=== READING PASSAGE ===
The Lancet, Volume 379, Issue 9825, Page 1478, 21 April 2012

Missing from history

19 prominent doctors wrote to The Lancet on April 8, 1961, advocating that the term “mongolism” be abandoned. It was the then Editor of this journal who chose “Down's syndrome”, which David Wright calls “the least descriptive—and perhaps the most conservative—of the five alternatives proposed”.
Histories of disability are important because they document how disability is not simply a biomedical phenomenon, but is something that is deeply shaped by cultural ideas, by social arrangements, and by social values. The implication is that the lives of people with disabilities could be different—and better—if only society was more inclusive and supportive.
Naively, I came to Downs: the History of a Disability hoping to learn about the lives of affected individuals in earlier centuries. But, of course, the lives of millions of people with Down syndrome have disappeared from sight, not because they were unimportant to their families and communities, but because they left no trace in the historical record. We cannot even draw conclusions about what Wright calls the “prehistory of Down syndrome”. Were the centuries before the arrival of medical labelling and special education a utopian age of acceptance and diversity? Or, more likely, were people with Down syndrome neglected, abandoned, and left to die?
===
* [WHAT NEEDS TO BE DONE]:
Continue the book review on the history of Down syndrome from its last sentence. The data that come next are separate from the book review.
=== DATA TO EXAMINE ===
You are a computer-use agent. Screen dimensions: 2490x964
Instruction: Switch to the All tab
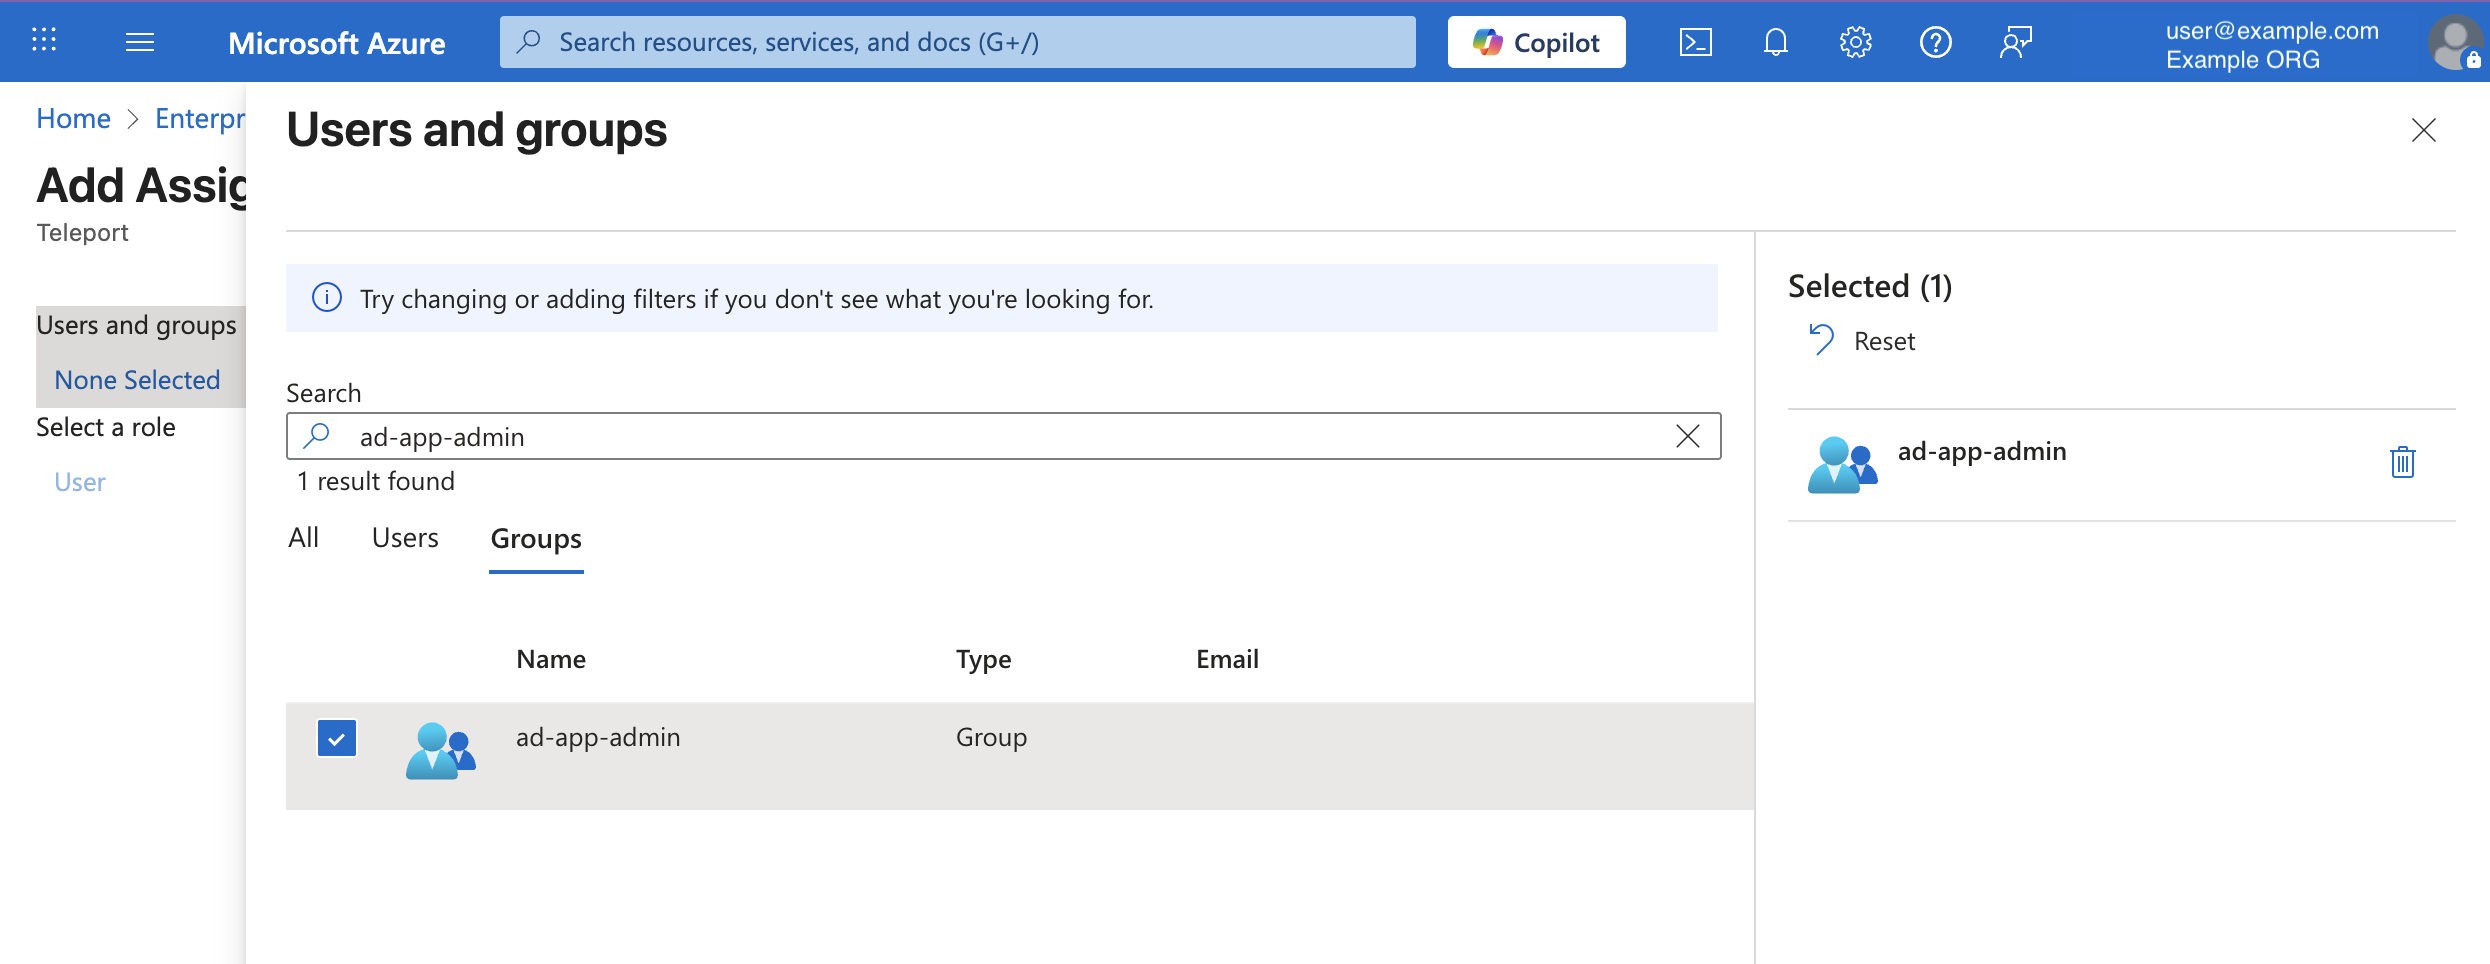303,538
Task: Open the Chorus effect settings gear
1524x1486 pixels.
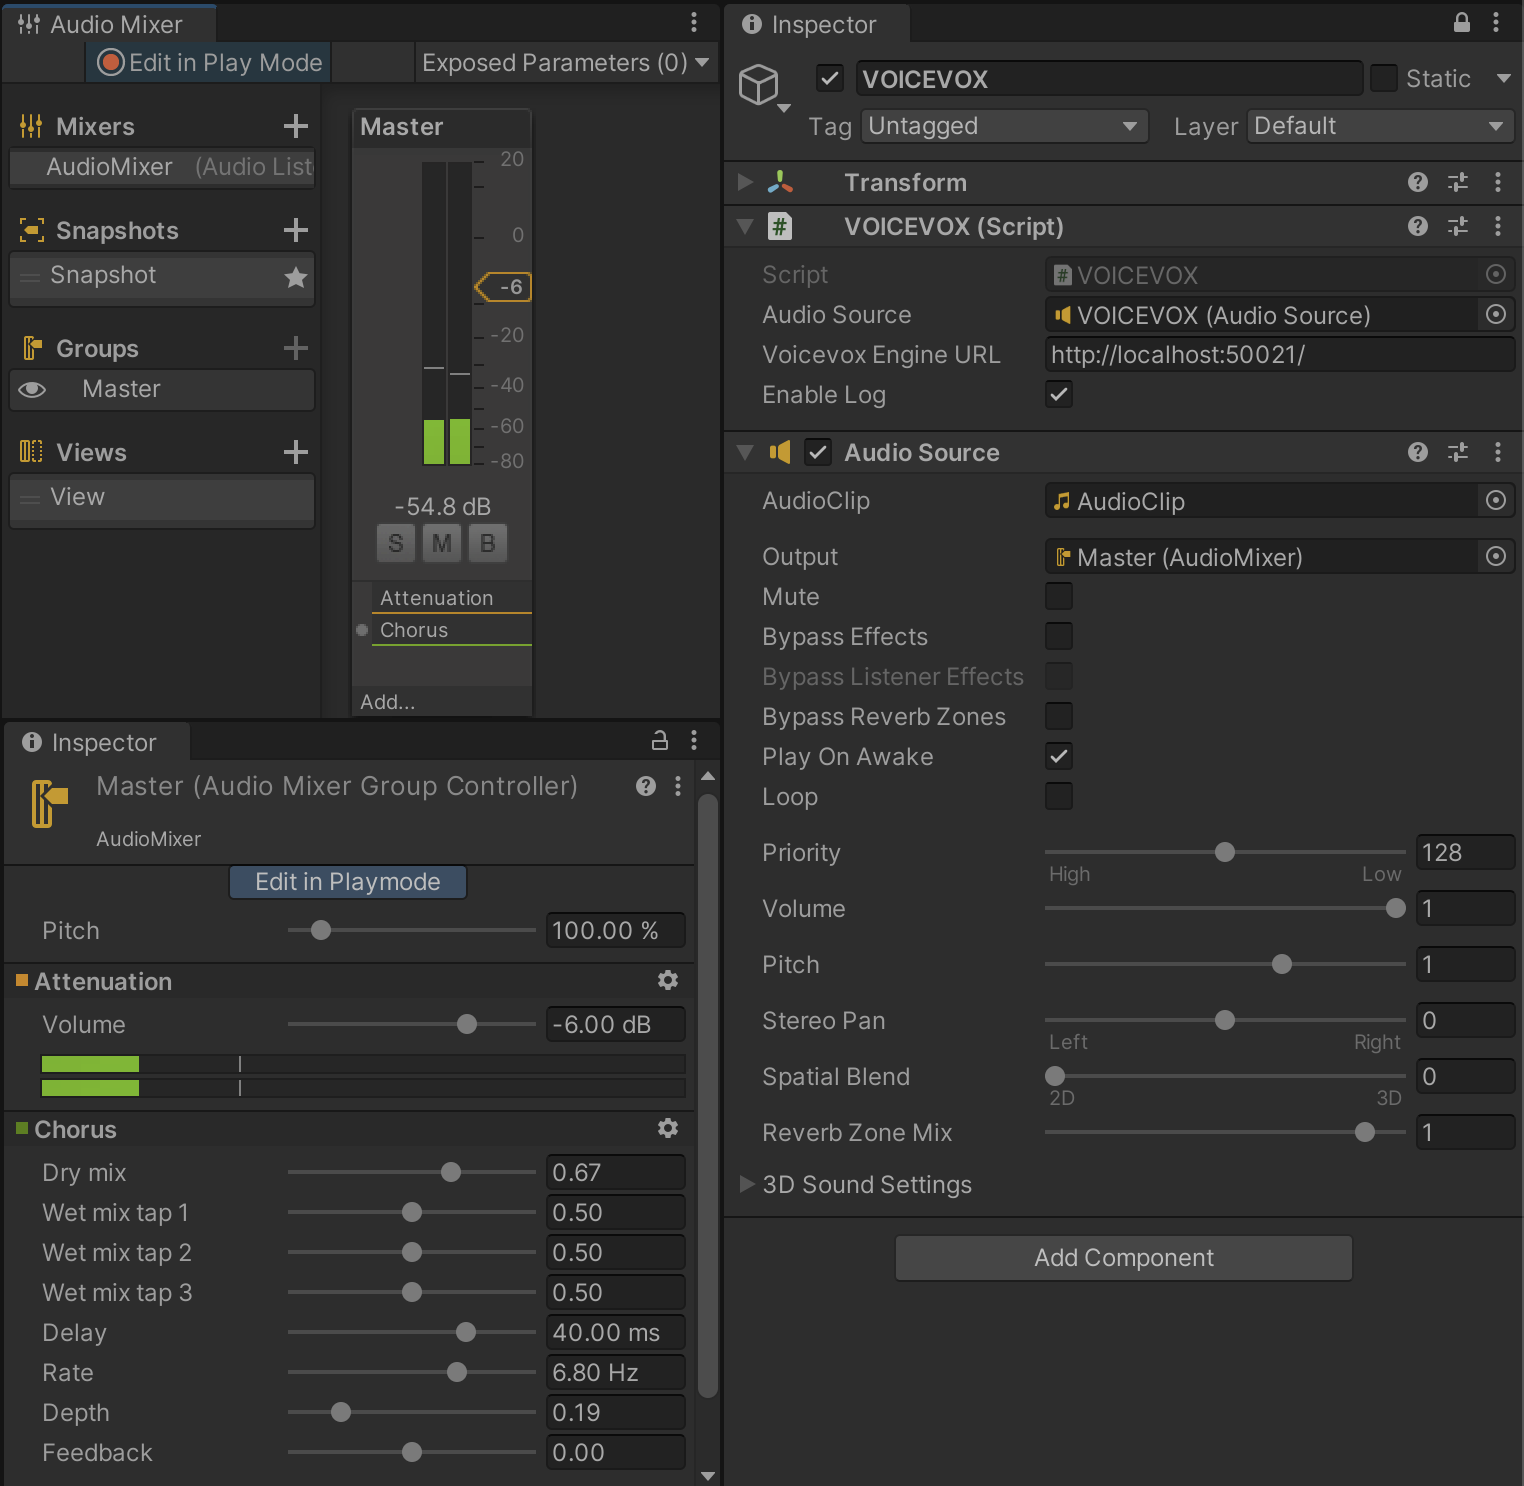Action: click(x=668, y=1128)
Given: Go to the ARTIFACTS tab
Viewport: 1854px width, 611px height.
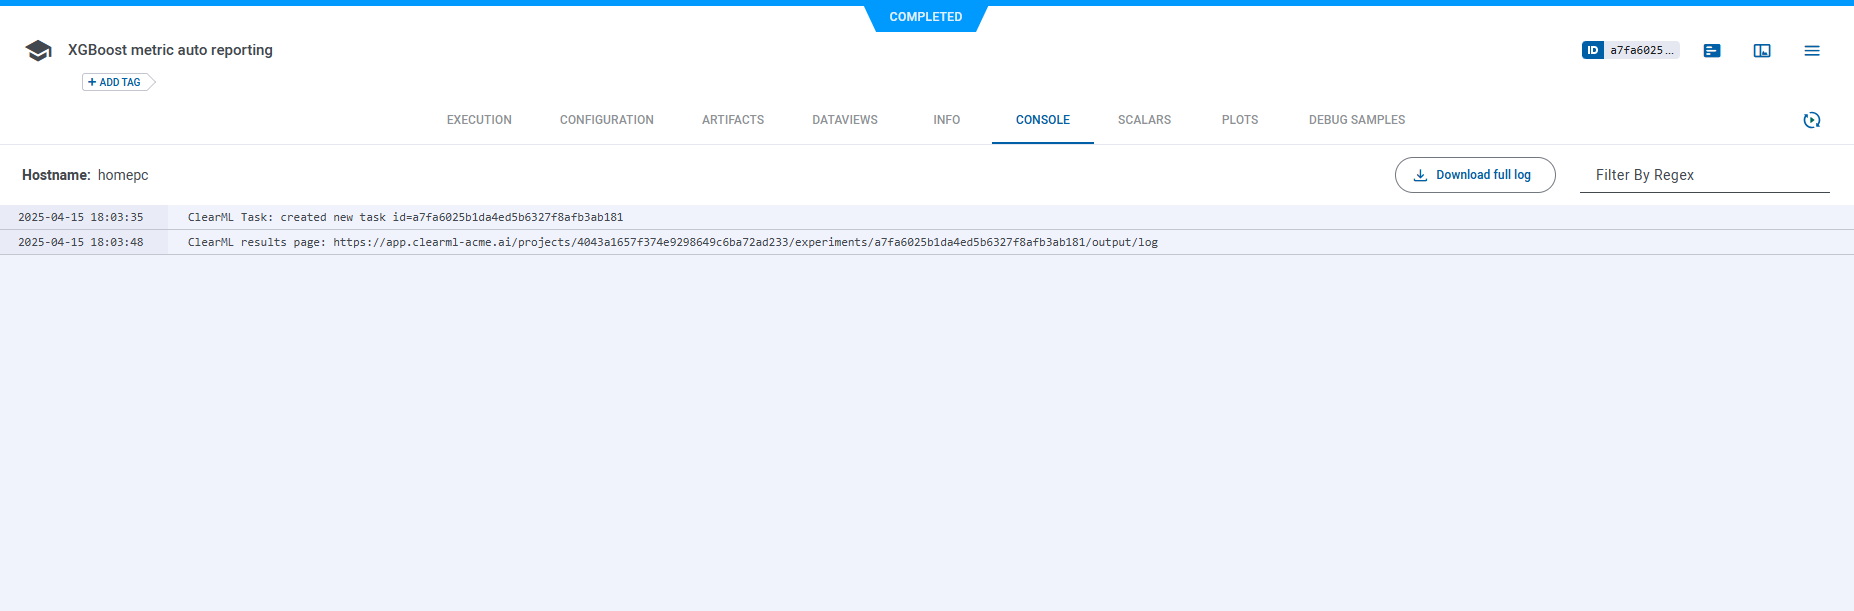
===
* [OUTPUT FOR THIS TASK]:
Instead, this book offers us a history of social responses to the condition. The turning point was the 1840s, with the emergence of the mantra that “the idiot could be educated”. The heroes were reformers like Edward Séguin in France and Dorothy Dix in the USA, who fought to get people with intellectual disabilities out of prisons and workhouses, and into specialist schools and institutions where (in theory) they would be supported and protected. In England, the alienist John Conolly campaigned for specialist provision such as the Royal Earlswood Asylum in Redhill. It was here in 1858 that the young doctor John Langdon Down began his work.
More than 150 years earlier, John Locke had found “idiots” useful evidence for his claim that the human mind was a tabula rasa. In 1866, in an era obsessed with racial difference, Down identified a subgroup of his patients whom he claimed represented the reversion of Caucasians to earlier racial types: the “Mongol” was an example of atavism. Wildly wrong in his theory, Down had nevertheless for the first time correctly demarcated the syndrome that later was to bear his name. Perhaps the conclusion he drew—about the unity of the human species—was less racist than critics have suggested. However, in his practice at Earlswood, he demonstrated the fascination with diagnosing and classifying that modern advocates have denounced as unhelpful to the inclusion of children and adults with intellectual disability. Wright describes how, in 1868, Down resigned from his post under suspicion of corruption, going on to found a lucrative private institution which he ran with his wife. By extraordinary coincidence, his son Reginald's only son Jonathan was born with the syndrome.
Debates raged in the late 19th century about aetiology. Parental alcoholism, endocrine malfunction, tuberculosis, syphilis, brain damage, and uterine exhaustion were all blamed. This last idea, reflecting the observation that it was often late-born children who had the condition, came closest to the truth. In the early 20th century, hereditarian explanations began to predominate, again reflecting wider intellectual fashions. By 1949, the meticulous investigations of Lionel Penrose had confirmed the role of maternal age and laid the foundations of scientific understanding of the syndrome.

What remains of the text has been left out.